Совершенно очевидно, что перечисленные первичные блага не являются равноценными и при их распределении могут возникать проблемы. Можно ли, например, увеличить кому-то доход, лишив его одной из основных свобод или ограничив его возможности? Для ответа на подобные вопросы Ролз конкретизирует свою общую идею в виде двух принципов справедливости, для которых устанавливает систему приоритетов. Согласно первому принципу (принципу равных свобод), «каждый человек имеет равное право на максимально широкую систему равных основных свобод, совместимых с аналогичной системой свобод для всех» . Второй принцип справедливости по существу включает два отдельных принципа и формулируется следующим образом: «социальные и экономические неравенства должны быть урегулированы таким образом, чтобы они вели к наибольшей выгоде наименее благополучных» (принцип различия) и «чтобы связанные с ними посты и должности в обществе были открыты для всех при условии честного соблюдения равенства возможностей» (принцип равных возможностей). Принципы справедливости выстраиваются в строгую иерархию: равные свободы имеют приоритет перед равными возможностями, а те в свою очередь имеют приоритет перед равными ресурсами. Отсюда следует, что свободу можно ограничивать только ради свободы, но это не означает, что любая свобода имеет высший приоритет. Говоря о свободе, Ролз имеет в виду

«основные свободы», т.е. обычные гражданские и политические права, признаваемые в либеральных демократиях. Именно они не должны становиться предметом какого бы то ни было политического торга.

Предложив указанные принципы в качестве решения проблемы справедливости, Ролз главное внимание уделил обоснованию этого решения. Среди выдвинутых им доводов в пользу теории справедливости как честности наиболее важное место занимает аргумент, основывающийся на идее общественного договора .

______________________________

# ВАША ЗАДАЧА
Воспроизведите дословно часть фрагмента о принципах справедливости: начните со слов «Предложив указанные принципы» и закончите словами «общественного договора .». Материал ниже не имеет отношения к фрагменту о принципах справедливости.

# ИСХОДНЫЕ ДАННЫЕ

______________________________

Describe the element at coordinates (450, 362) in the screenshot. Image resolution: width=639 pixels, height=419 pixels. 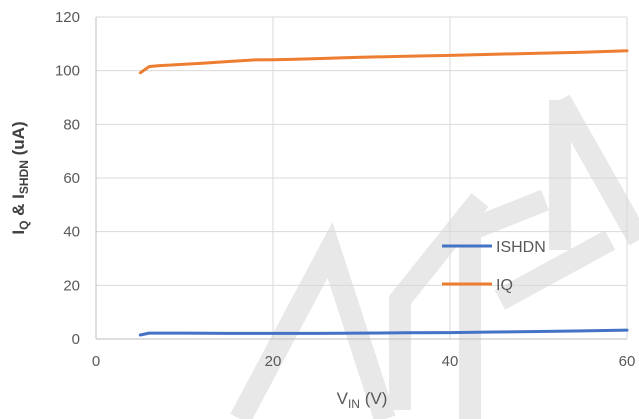
I see `x-tick-label: 40` at that location.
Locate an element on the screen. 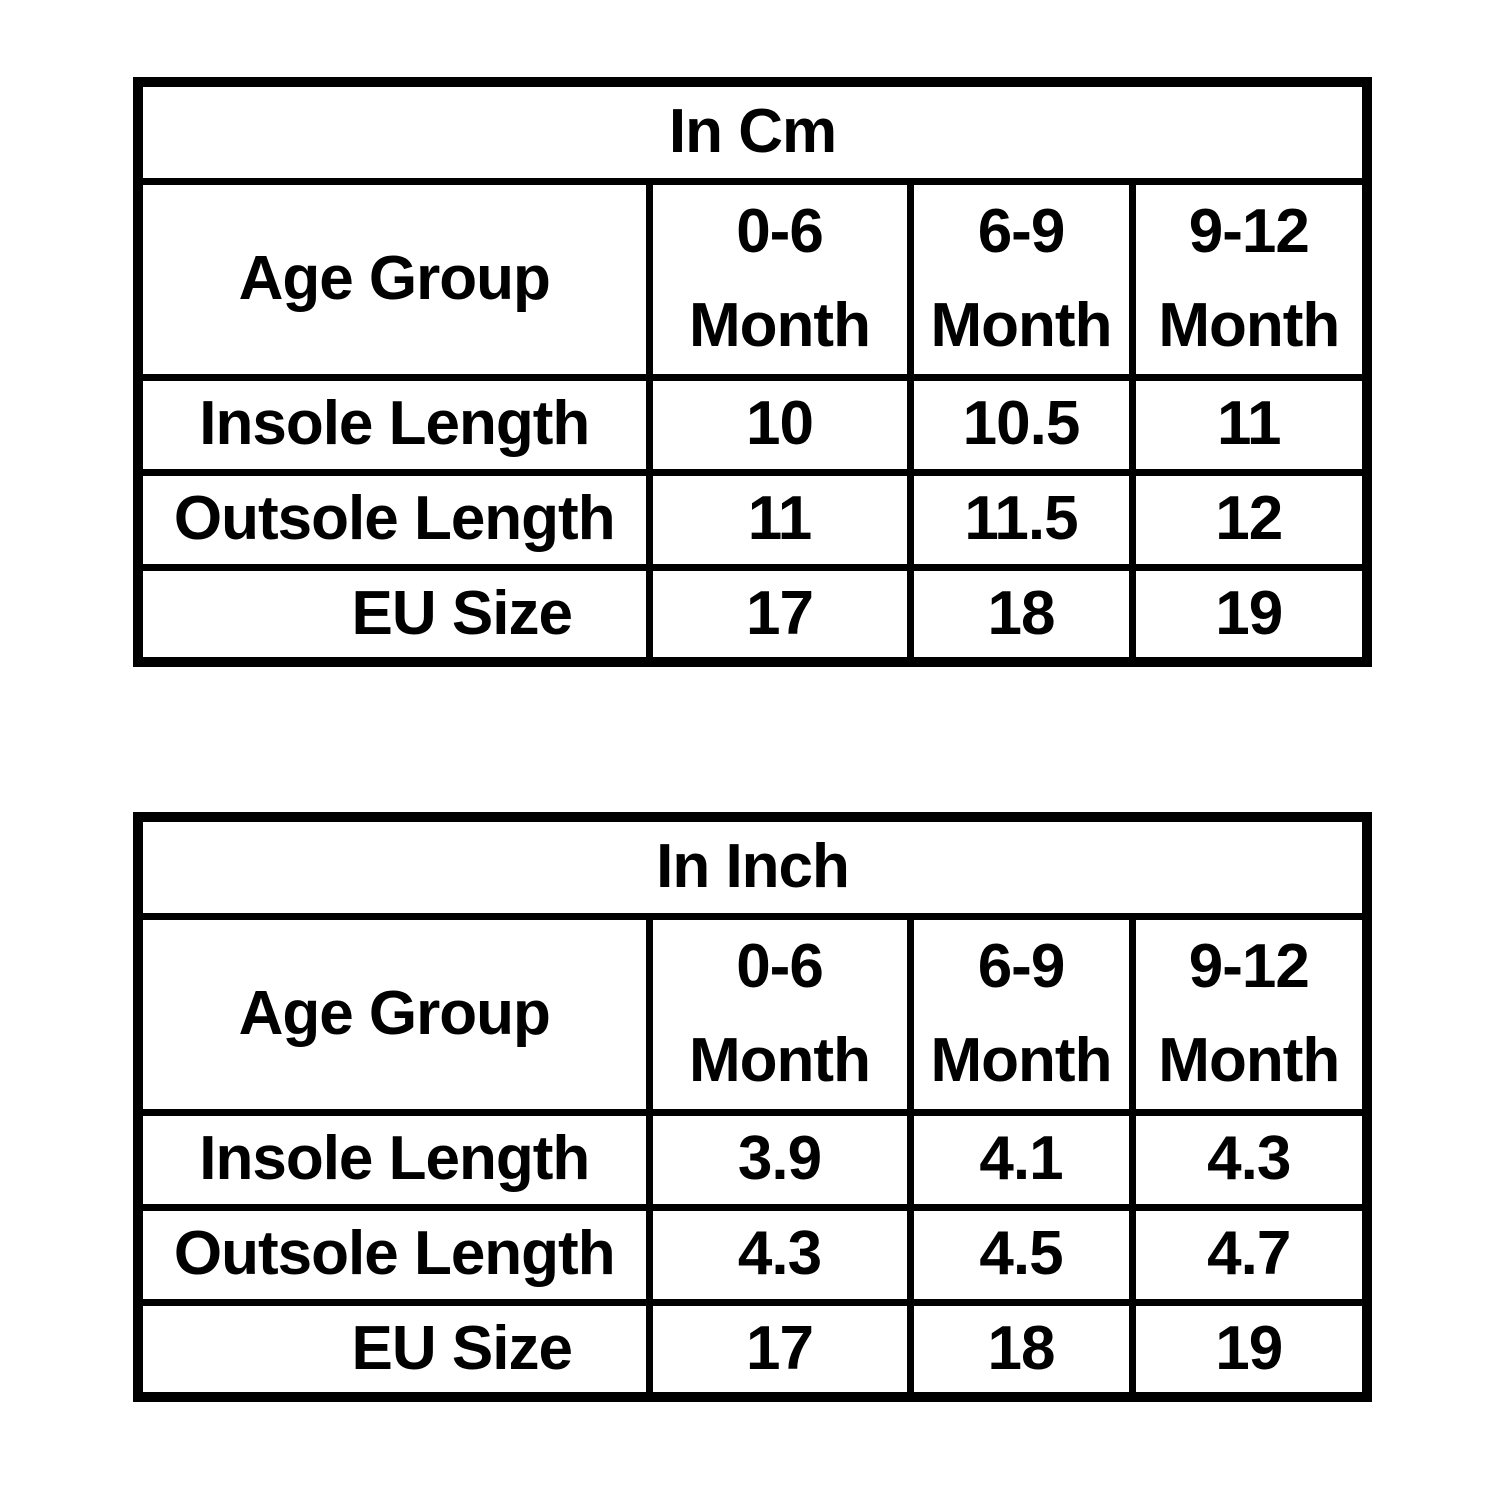 The height and width of the screenshot is (1500, 1500). outsole-length-inch-0-6: 4.3 is located at coordinates (780, 1254).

______________________________

# ГОТОВЫЙ РЕЗУЛЬТАТ
Предложив указанные принципы в качестве решения проблемы справедливости, Ролз главное внимание уделил обоснованию этого решения. Среди выдвинутых им доводов в пользу теории справедливости как честности наиболее важное место занимает аргумент, основывающийся на идее общественного договора .